По саду шел управляющий, граф махнул ему рукой. Минуту спустя он услыхал спор в передней — это Онуфрий пытался не допустить Колисяка к больному. Остшеньский гневно постучал палкой в пол. Вошел Колисяк, за ним показалось испуганное лицо Онуфрия.
— Я же говорил господину управляющему… Я же говорил…
— Уйди, дурак.
— Онуфрий говорил мне, будто ваше сиятельство больны, а я вижу, что нет.
— Просто хотел отдохнуть минутку.
Зоркий взгляд управляющего скользнул по лицу, более отечному, чем обычно, по почти черным мешкам под глазами, отметил непрестанное легкое дрожание левого колена и поспешно перенесся на окно, где в рамке липовых ветвей виднелись далекие поля.
— Ну, как Бжеги, отстраиваются?
Управляющий кашлянул, захваченный врасплох необычным вопросом. Об этом граф никогда не заговаривал, за исключением того единственного случая, когда он запретил пропускать подводы с лесом по своей дороге.
— Отстраиваются… Уже много изб.
— Помогают им, а?
— Помогают, помогают, — торопливо подтвердил управляющий. — Из Мацькова, из Калин… Отовсюду, впрочем… Так постановили.
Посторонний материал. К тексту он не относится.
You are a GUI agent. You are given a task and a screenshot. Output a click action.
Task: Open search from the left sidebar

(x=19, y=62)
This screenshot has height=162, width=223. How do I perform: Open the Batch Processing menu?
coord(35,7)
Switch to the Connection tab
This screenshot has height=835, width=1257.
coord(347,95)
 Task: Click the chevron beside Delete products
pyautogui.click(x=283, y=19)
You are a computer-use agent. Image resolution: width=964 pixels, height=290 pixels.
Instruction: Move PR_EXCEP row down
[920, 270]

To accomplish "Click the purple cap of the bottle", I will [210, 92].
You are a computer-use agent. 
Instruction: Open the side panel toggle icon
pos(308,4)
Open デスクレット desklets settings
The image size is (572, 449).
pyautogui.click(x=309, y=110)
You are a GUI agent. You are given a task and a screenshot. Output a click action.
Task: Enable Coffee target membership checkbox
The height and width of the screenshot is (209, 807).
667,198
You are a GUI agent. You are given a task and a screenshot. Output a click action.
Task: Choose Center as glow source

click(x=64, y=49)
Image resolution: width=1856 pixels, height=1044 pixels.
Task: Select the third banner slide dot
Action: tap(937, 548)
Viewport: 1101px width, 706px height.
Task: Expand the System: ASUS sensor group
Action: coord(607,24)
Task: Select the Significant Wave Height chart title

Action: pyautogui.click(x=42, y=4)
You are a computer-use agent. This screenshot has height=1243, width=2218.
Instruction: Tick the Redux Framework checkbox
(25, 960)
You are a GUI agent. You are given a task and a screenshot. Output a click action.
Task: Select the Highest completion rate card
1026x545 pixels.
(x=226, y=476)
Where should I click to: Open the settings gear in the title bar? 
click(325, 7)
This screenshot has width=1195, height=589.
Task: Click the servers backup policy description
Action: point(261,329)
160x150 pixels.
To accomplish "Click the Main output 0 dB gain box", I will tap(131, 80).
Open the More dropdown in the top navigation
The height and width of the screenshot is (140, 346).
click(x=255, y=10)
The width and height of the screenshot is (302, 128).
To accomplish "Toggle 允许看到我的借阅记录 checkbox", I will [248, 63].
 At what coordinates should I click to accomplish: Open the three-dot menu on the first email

— Ах, так постановили. Так они постановили… — бормотал граф как бы про себя, словно забыв о присутствии управляющего в комнате. Опершись подбородком о руки, сложенные на набалдашнике палки, он стеклянными глазами смотрел в пространство, позолоченное уже склоняющимся к западу солнцем. Неприятное молчание длилось довольно долго.
— Ваше сиятельство что-нибудь прикажут?
— Нет, нет… Можете идти, можете идти, — машинально ответил Остшеньский, не отрывая глаз от золотой пыли, столбом стоящей в воздухе.
Управляющий, стараясь производить как можно меньше шума своими тяжелыми сапогами, осторожно удалился. Он ничего не понимал во всем этом и, наконец, пришел к выводу, что Онуфрий прав и граф болен — болен гораздо серьезнее, чем можно было ожидать.
Остшеньский все сидел у окна, устремив стеклянные глаза в пространство. Его взгляд утонул в голубоватой тени лесов. Это тоже была одна из болячек — бесполезно растущие деревья, которые не разрешалось рубить. А между тем можно бы днем и ночью валить высокие стволы, освобождать из-под их перепутанных корней черную целину, плодородную, пшеничную почву. Все в Остшене росло, зрело, превращалось в богатство, в деньги — а леса стояли мертвые, ничего не принося. Это были тоже новые порядки, против которых восставала вся душа Остшеньского. И в нем росла неприязнь к лесам, как росла его алчная, ожесточенная любовь к приносящей богатство пахотной земле.
Он перевел глаза на крестьянские поля, за Мацьков, взглянул на Бжеги.
— Да, все это еще будет мое, — пообещал он болезненно бьющемуся сердцу, немеющим ногам и этой старости, которую так отчетливо и ясно почувствовал лишь сегодня. — Прежде чем умру, все это будет мое.
X
В воздухе все более чувствовалась осень. Поля по утрам заволакивались призрачным седым туманом, вечера наступали холодные, с лип сыпались желтые листья, хотя их время еще не прошло. Но солнце жгло без памяти. Мимолетные дожди даже не успевали увлажнить белый песок и проносились, прежде чем взглянувшие на тучу люди успевали опустить голову. Сохла, трескалась, испепелялась земля, лишь болота стояли зеленые, как раньше, да дубы, у которых корни уходят глубже, не поддавались засухе.